Mit fortschreitender Entwicklung der Druckertechnik müssen solche Betätigungsvorrichtungen, nämlich die Druckhammermagnete, bei immer höheren Geschwindigkeiten arbeiten, woraus sich wiederum Schwierigkeiten bei der Ableitung der in der Druckhammermagnetspule auftretenden Wärme ergeben, weil die Einschaltzeit der Druckhammermagnete ständig zunimmt. Man hat schon versucht, diesen Schwierigkeiten dadurch zu begegnen, daß man die Masse der Druckhämmer verringerte, zusätzliche Wicklungen aufbrachte und Rückstellvorrichtungen für die Druckhämmer vorsah.With the advancing development of printer technology, such actuators, namely the print hammer magnets, have to operate at ever higher speeds, which in turn leads to difficulties in dissipating the heat occurring in the print hammer magnet coil because the on-time of the print hammer magnets increases continuously. Attempts have already been made to counteract these difficulties by reducing the mass of the pressure hammers, adding additional windings and providing return devices for the pressure hammers.

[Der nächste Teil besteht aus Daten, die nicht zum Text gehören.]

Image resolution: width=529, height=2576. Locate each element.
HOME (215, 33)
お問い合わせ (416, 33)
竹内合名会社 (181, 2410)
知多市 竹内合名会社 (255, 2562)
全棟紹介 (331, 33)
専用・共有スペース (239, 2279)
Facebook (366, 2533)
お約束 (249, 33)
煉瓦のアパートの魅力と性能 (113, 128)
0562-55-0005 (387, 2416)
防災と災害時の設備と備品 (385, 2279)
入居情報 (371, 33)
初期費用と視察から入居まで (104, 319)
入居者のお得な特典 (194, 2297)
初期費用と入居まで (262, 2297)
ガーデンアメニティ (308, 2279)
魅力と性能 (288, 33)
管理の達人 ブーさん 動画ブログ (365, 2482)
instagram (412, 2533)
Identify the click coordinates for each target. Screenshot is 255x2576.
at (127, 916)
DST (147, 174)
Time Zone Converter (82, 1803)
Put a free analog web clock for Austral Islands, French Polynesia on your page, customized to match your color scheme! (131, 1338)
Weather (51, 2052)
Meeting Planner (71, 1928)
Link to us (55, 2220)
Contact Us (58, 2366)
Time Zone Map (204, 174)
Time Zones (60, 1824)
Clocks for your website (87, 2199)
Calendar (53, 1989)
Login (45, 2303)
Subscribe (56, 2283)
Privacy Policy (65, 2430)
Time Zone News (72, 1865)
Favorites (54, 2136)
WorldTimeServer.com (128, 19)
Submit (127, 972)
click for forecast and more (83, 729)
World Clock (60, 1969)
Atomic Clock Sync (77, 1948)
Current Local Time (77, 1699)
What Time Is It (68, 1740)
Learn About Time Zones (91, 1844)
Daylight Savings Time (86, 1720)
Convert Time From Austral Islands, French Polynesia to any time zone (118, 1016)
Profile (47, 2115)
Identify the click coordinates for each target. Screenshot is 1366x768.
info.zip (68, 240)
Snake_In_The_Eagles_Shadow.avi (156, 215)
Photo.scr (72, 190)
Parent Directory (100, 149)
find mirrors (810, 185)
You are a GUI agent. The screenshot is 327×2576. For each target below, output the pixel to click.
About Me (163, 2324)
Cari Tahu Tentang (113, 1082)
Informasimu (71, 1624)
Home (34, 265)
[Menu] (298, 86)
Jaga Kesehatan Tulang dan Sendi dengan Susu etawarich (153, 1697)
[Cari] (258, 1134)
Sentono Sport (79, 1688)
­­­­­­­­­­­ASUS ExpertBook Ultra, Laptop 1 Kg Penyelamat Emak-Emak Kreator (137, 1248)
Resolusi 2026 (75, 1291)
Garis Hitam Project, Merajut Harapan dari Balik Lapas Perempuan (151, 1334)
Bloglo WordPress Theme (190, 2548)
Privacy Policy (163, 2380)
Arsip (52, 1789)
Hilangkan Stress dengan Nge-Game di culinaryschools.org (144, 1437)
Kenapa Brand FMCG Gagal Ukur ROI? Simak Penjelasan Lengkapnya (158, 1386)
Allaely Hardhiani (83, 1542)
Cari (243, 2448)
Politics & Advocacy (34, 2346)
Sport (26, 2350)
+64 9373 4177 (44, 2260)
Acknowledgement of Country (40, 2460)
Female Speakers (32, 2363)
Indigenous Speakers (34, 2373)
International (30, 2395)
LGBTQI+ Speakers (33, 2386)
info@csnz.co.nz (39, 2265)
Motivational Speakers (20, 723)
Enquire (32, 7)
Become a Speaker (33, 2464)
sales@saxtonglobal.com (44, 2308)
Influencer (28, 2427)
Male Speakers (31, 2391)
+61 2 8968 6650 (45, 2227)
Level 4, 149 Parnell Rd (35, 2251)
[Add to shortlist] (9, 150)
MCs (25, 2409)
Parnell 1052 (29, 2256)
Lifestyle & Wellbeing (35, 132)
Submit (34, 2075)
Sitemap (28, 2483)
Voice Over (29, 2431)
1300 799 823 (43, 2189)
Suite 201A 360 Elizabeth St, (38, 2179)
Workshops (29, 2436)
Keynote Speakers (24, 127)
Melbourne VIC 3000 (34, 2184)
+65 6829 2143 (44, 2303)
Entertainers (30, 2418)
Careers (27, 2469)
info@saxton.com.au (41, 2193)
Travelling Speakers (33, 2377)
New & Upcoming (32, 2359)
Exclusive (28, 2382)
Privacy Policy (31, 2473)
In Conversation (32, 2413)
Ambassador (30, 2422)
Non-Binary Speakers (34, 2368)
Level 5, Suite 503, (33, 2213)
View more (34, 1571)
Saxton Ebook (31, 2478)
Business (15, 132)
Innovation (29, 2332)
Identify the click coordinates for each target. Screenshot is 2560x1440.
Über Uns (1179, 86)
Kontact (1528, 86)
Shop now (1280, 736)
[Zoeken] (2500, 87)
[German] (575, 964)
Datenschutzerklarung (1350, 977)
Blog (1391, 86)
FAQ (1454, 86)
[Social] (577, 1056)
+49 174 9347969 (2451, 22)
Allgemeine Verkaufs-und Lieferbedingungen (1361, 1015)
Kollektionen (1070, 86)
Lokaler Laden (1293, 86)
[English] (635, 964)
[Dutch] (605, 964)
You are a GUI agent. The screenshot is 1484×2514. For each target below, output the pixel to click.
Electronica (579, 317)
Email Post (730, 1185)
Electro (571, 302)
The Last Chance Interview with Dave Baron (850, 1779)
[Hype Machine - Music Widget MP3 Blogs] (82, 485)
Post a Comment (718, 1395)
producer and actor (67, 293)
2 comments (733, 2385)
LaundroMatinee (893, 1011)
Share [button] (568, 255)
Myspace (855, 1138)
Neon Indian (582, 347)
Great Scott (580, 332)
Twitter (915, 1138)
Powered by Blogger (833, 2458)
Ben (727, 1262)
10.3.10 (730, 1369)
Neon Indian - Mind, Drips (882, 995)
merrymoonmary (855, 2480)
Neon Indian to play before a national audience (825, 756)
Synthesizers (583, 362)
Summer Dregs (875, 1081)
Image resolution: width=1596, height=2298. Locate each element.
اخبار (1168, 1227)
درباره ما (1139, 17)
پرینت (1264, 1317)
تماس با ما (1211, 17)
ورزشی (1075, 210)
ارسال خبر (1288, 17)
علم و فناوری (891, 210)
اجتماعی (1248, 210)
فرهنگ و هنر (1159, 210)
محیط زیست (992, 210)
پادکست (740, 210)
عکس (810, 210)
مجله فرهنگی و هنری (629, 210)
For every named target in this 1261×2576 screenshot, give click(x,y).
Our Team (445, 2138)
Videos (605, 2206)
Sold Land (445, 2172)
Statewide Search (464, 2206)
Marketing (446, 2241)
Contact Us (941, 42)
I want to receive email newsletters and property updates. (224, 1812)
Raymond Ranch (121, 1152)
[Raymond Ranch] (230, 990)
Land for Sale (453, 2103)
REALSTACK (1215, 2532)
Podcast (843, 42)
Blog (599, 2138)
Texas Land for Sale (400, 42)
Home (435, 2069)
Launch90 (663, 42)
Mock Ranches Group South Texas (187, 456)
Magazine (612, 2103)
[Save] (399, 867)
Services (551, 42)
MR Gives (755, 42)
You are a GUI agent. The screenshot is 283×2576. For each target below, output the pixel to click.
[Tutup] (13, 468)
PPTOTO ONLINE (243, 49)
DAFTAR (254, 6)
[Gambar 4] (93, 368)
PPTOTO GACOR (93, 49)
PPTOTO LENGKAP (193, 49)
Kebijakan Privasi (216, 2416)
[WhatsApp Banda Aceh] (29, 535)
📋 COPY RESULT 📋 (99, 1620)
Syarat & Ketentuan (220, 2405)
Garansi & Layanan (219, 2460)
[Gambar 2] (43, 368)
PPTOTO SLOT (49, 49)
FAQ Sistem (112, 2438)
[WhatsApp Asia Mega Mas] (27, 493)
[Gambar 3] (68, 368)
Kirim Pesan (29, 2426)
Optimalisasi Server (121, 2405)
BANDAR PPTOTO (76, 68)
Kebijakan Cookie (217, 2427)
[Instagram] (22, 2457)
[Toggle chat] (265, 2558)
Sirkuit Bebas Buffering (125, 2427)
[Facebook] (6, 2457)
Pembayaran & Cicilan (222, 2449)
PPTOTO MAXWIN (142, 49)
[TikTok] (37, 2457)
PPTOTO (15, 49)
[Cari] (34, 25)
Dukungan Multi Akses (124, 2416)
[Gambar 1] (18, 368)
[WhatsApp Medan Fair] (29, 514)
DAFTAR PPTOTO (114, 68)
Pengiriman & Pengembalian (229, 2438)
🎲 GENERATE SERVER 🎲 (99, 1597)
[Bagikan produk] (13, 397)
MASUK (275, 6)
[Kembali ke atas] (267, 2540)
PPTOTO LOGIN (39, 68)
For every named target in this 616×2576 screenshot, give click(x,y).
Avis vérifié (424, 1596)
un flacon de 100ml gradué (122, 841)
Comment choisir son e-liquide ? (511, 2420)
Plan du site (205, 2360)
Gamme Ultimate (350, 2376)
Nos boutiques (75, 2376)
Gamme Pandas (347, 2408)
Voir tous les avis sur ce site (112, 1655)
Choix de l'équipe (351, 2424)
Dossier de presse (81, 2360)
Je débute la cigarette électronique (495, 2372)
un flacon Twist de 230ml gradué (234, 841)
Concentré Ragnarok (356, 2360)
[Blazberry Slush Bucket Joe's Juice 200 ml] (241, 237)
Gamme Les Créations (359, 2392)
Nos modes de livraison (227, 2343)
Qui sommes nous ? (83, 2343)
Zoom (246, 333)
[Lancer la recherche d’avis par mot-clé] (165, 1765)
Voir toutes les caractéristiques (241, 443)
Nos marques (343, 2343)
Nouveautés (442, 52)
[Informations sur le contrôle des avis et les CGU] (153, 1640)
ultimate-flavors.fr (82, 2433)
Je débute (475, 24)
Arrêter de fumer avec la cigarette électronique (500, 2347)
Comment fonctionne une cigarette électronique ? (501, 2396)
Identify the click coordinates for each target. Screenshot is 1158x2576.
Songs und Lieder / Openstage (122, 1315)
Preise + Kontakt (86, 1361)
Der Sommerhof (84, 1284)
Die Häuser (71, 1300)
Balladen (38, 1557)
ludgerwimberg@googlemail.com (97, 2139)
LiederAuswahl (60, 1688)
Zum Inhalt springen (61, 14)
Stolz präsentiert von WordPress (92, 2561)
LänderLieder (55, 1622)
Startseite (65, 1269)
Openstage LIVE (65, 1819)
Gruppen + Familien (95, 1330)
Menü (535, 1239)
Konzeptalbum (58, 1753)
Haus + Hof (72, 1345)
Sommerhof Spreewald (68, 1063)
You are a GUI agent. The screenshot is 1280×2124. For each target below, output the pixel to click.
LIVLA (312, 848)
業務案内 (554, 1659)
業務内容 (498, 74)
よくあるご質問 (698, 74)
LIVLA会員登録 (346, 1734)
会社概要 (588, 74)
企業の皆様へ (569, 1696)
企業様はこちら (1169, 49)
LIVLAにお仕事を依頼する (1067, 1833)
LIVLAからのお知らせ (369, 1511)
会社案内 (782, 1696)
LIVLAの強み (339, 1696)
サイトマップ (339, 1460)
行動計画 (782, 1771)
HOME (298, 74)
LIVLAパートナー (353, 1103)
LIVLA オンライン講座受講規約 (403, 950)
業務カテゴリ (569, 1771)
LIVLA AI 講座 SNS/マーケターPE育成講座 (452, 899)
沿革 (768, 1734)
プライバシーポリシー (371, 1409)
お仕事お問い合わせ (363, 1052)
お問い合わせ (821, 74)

Aufgabe der Erfindung ist es also, eine elektromagnetische Betätigungsvorrichtung zu schaffen, bei der der Auslösestrom für die Kompensationsspule weiter verringert wird.The object of the invention is therefore to provide an electromagnetic actuating device in which the tripping current for the compensation coil is further reduced.

Die der Erfindung zugrunde liegende Aufgabe wird durch die Merkmale gemäß dem Anspruch 1 gelöst.The object on which the invention is based is achieved by the features according to claim 1.

Der Permanentmagnet kann dabei zur Änderung des Luftspaltes sich entweder hin- und herbewegen oder aber rotieren und damit den magnetischen Widerstand zwischen dem Permanentmagneten und dem Kern zur Erzeugung einer sich zyklisch ändernden Flußdichte an den Polflächen des Polpaares zyklisch verändern, die das Betätigungselement halten.The permanent magnet can either move back and forth or change to change the air gap and thus cyclically change the magnetic resistance between the permanent magnet and the core to generate a cyclically changing flux density on the pole faces of the pole pair that hold the actuating element.

Weitere Ausgestaltungen der Erfindung sind den Unteransprüchen zu entnehmen.Further embodiments of the invention can be found in the subclaims.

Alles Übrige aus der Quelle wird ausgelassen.